Top of PROVIDED TEXT

But the decline in 2011 was just 1 percent — not as sharp a fall-off as the 2 to 3 percent drop seen in recent years.

"It may be that the effect of the recession is slowly coming to an end," said Carl Haub, a senior demographer with the Population Reference Bureau, a research organization.

Most striking were steep declines in Hispanic birth rates and a new low in teen births. Hispanics have been disproportionately affected by the poor economy, experts say, and teen birth rates have been falling for 20 years.

Falling births is a relatively new phenomenon in the U.S. Births had been on the rise since the late 1990s and hit an all-time high of more than 4.3 million in 2007.

But fewer than 4 million births were counted last year — the lowest number since 1998.

The economy officially was in a recession from December 2007 until June 2009. But well into 2011, polls show most Americans remained gloomy, citing anemic hiring, a depressed housing market and other factors.

The report by the Centers for Disease Control and Prevention is a first glimpse at 2011 birth certificate data from state health departments.

Early data for 2012 is not yet available, and it's too soon to guess whether the birth decline will change, said the CDC's Stephanie Ventura, one of the study's authors.

Some highlights:

—The birth rate for single women fell for the third straight year, dropping by 3 percent from 2010 to 2011. The birth rate for married women rose 1 percent. In most cases, married women are older and more financially secure.

Bottom of PROVIDED TEXT

§ PROBLEMS AND TASKS
1. Translate this sentence from the article on U.S. births into Spanish: "But fewer than 4 million births were counted last year — the lowest number since 1998."
2. Please list every distinct four-digit year that appears in the article on U.S. births.
3. Rewrite the paragraph of the article on U.S. births that begins "—The birth rate for single women" as a short bulleted list that keeps its main facts.
You won't need the lines that come after this text.

Top of RECORDED DATA

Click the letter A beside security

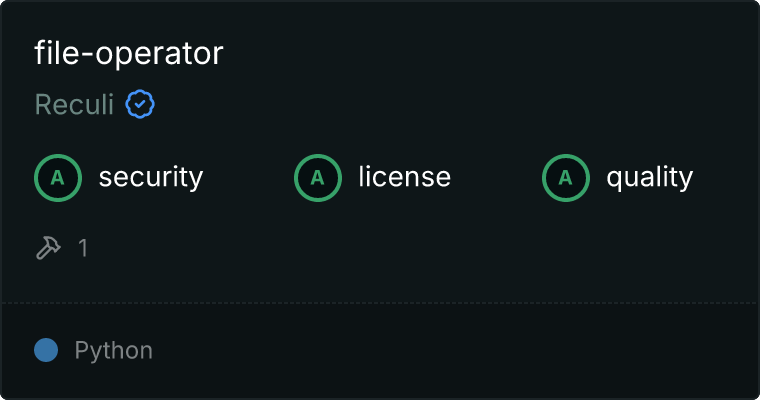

Bottom of RECORDED DATA

§ RESULTS OF THE EXERCISE
1. Pero el año pasado se contabilizaron menos de 4 millones de nacimientos — la cifra más baja desde 1998.

2. 2011, 2007, 1998, 2009, 2012, 2010

3.
- Birth rate for single women: down 3 percent from 2010 to 2011, the third straight yearly drop
- Birth rate for married women: up 1 percent
- Married women are usually older and more financially secure